ПУТЕВЫЕ ЗАМЕТКИ. Из серии “Дружба народов”.
Письмо в Каракалпакию до востребования
Нукус-Устюрт. Экспедиция археологов. Лето 1976 г.
ДРУЖБА НАРОДОВ
В 1976 году я уволилась из ИФЗ и осталась без работы. Мне очень хотелось поехать в Бухару, чтобы навестить могилу Сергея Николаевича Юренева. На свои деньги ехать туда было дорого, и я решила устроиться в какую-нибудь экспедицию на полевой сезон. Не помню, кто меня надоумил пойти в Институт Археологии, а там как раз требовался геодезист в Хорезмскую экспедицию, и меня взяли. База их находилась в Турткуле, а раскопки велись в пустыне. Я рассчитывала, что оттуда я как-нибудь доберусь до Бухары. Но вышло по-другому. В Газли случилось сильное землетрясение, и проезд на юг закрыли.
Однажды начальство послало меня в другой московский отряд, на раскопки в знаменитую крепость Топрак-калу, так как у них не было топографа. А уж оттуда послали меня к местным археологам, которые копали крепость Джампак-Калу VIII века на обрыве (чинке) Устюрта. Из Нукуса меня сопровождал в этот отряд местный археолог татарин Эдик, и мы с ним за время дороги подружились. Приехали в отряд, а там одни мужчины — я была в ужасе. Вдруг приставать будут. Начальник отряда каракалпак Мирзамурат тут же отвел меня в заросли, где на берегу арыка с солоноватой и чистой водой стояла заранее поставленная для меня палатка.

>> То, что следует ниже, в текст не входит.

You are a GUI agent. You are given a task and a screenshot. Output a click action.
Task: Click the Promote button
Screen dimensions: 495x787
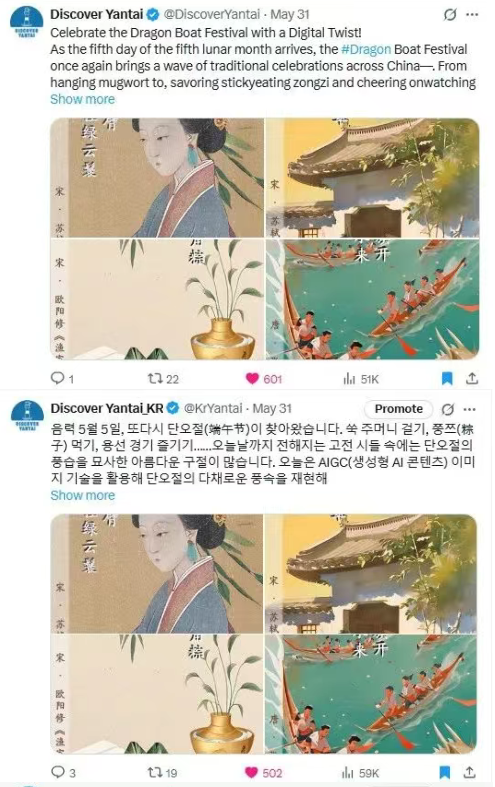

По случаю нашего приезда был устроен пир. Ели замечательно приготовленную рыбу — сазана и судака; пили коньяк и вино. Нас было пятеро — каракалпак Мирзамурат, казах Нуриман, татарин Эдик, еще один казах Кордабай-ага — он-то все и готовил и нас потчевал, и я, русская, — они стали называть меня Наташа-Ханум, потому что произносить Наталья Михайловна сочли затруднительным.
Около полуночи на лагерь обрушился страшный ураган, и ветер сорвал несколько палаток — я такой бури и на море не видала. Вода лилась с небес сплошным потоком, промочила иссохшие на солнце пески и “высветила” контуры скрытых песками домов, хумов (кувшинов), древних мостовых. В этом мы убедились, когда утром пришли в крепость. Три дня не покладая рук мы вчетвером делали съемку, чтобы успеть нанести на план все, что ненадолго “высветилось” и должно было исчезнуть под палящими лучами солнца.

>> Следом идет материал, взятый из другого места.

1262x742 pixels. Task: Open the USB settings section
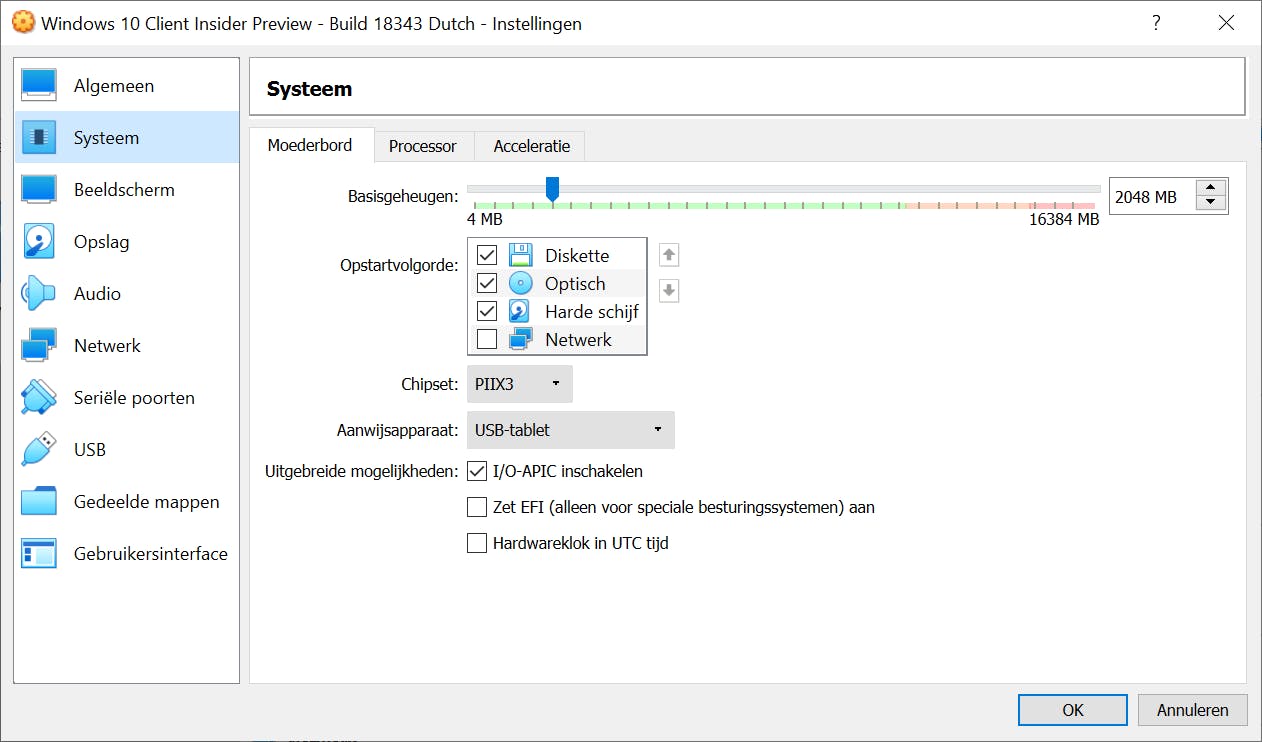tap(90, 449)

Наша дружеская пирушка, вместе пережитая опасность, а главное, совместная работа, которой мы все отдавались с радостным увлечением, — всё вместе – так нас сблизило и сдружило, что, уезжая от них, я чуть не плакала. За ударную работу Мирзамурат выдал мне полевые за месяц — 150 руб. за три дня. Ни до, ни после этого я так много за день не зарабатывала.
Мирзамурат — молчаливый, внимательный и заботливый до изысканности — притащил мне с Устюрта “ласточкины хвосты” — камушки гипса. Толстый, ироничный и улыбчивый казах Нуриман вначале недоверчиво ко мне относился — казахи не любят русских. Но и он подобрел. А уж Эдик — такой живой, такой добрый человек. Худенький, непоседа, безотказный.

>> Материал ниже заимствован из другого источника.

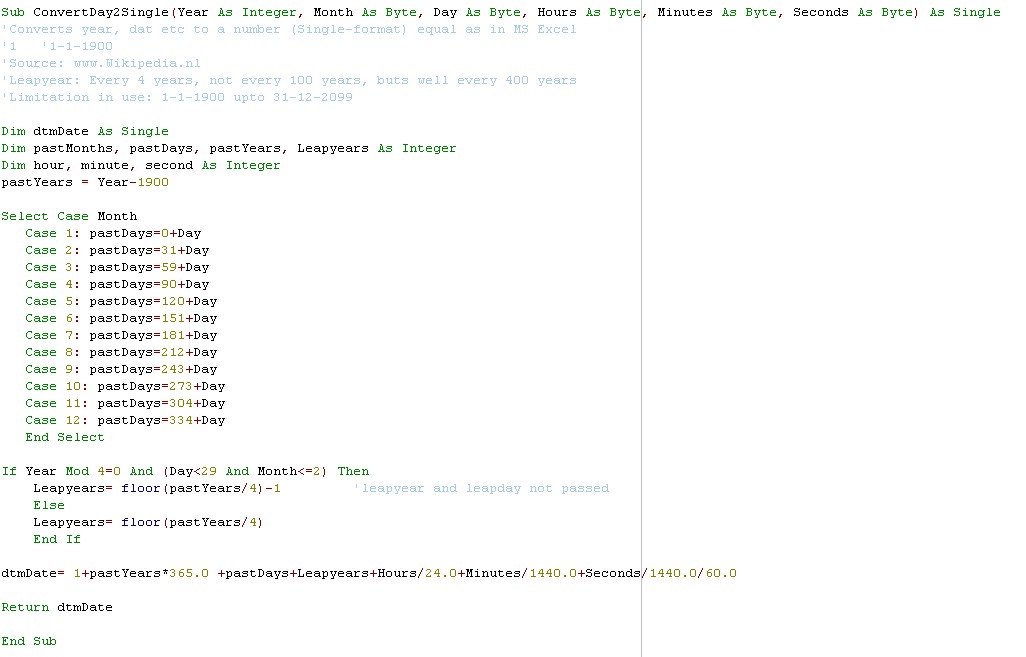Click the 'End If' keyword

click(57, 539)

Накануне моего отъезда Эдик приготовил сырую рыбу (“хе” по-корейски) в уксусе и с перцем. Мы запивали рыбу шампанским и все немного грустили, потому что знали, что больше никогда не увидимся. Не пойдем вместе в утренних лучах солнца к крутому обрыву Устюрта, не будем с азартом отыскивать темные контуры древних строений и разглядывать скорпионов, которые прячутся под камнями от жгучей жары. Ну, да ведь счастье всегда коротко, а на этот раз оно продлилось целых три дня.
Оно запечатлелось всего на одной фотографии, где мы сидим все четверо — казах, татарин, каракалпак и русская, но у меня в сердце и в памяти оно сохранилось на всю жизнь. Поэтому я не верю, что не было “дружбы народов” — она была.